India: Penilaian Sulit Bagi RBI Hari Ini - Rabobank
Analis di Rabobank menunjukkan bahwa RBI akan melakukan pertemuan hari ini untuk memutuskan suku bunga dan mereka pikir akan menjadi penilaian yang sulit karena ada beberapa argumen yang mendukung mempertahankan suku bunga.
Kutipan Utama
“Pertama, terjun bebas INR tampaknya telah terhenti. USD/INR sekarang diperdagangkan di 67,1, satu angka penuh di bawah puncak pertengahan Mei 68,4. Kedua, baik Arab Saudi dan Rusia telah mengisyaratkan bahwa mereka memiliki rencana untuk secara bertahap meningkatkan tingkat produksi minyak 'dalam waktu dekat', yang telah mencegah Brent menembus penghalang USD 80/bbl.”
“Namun, argumen-argumen yang mendukung kenaikan melebihi argumen-argumen yang mendukung menjaga status quo. Meskipun tekanan inflasi karena harga minyak yang lebih tinggi nampaknya hanya terjadi satu kali dan tidak terulang, importir minyak bersih besar seperti India menjalankan risiko bahwa jenis inflasi yang didorongan biaya ini akan ditambatkan dalam ekspektasi inflasi yang lebih tinggi secara struktural, yang dapat menghasilkan dinamika upah-harga yang tidak menguntungkan. Pada bulan Februari kami sudah menulis tentang perkembangan tekanan inflasi, tetapi mengingat serangkaian peristiwa baru-baru ini (yaitu lonjakan harga minyak, penurunan INR, arus keluar modal), inflasi dapat naik ke tingkat yang lebih tinggi dalam waktu dekat.”

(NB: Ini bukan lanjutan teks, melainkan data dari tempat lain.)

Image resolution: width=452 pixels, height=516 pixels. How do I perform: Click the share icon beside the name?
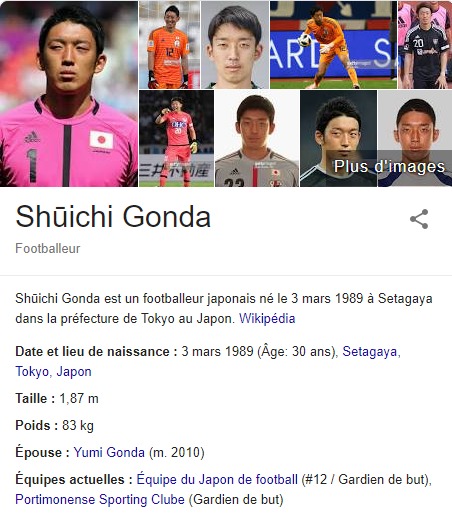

"Selain itu, siklus pengetatan di AS belum berakhir dan pandangan kami adalah bahwa ada dua lagi kenaikan suku bunga AS tahun ini (Awal pekan ini, Gubernur RBI Patel mendesak The Fed untuk memperlambat rencananya untuk menyusutkan neraca - dan mereka baru saja mulai!). Terakhir, meskipun hanya 14 dari 44 ekonom yang mengharapkan kenaikan suku bunga, forward rates menyarankan bahwa perubahan 25 bps sudah diantisipasi 80%. Kami cukup yakin bahwa keputusan RBI tidak 100% eksogen dan Gubernur Patel dan sesama anggota MPC ingin mengejutkan atau menakuti pasar. Sebagai kesimpulan: kami berharap RBI akan menaikkan repo rate dari 6,00% menjadi 6,25% dan reverse repo rate dari 5,75% menjadi 6,00%.”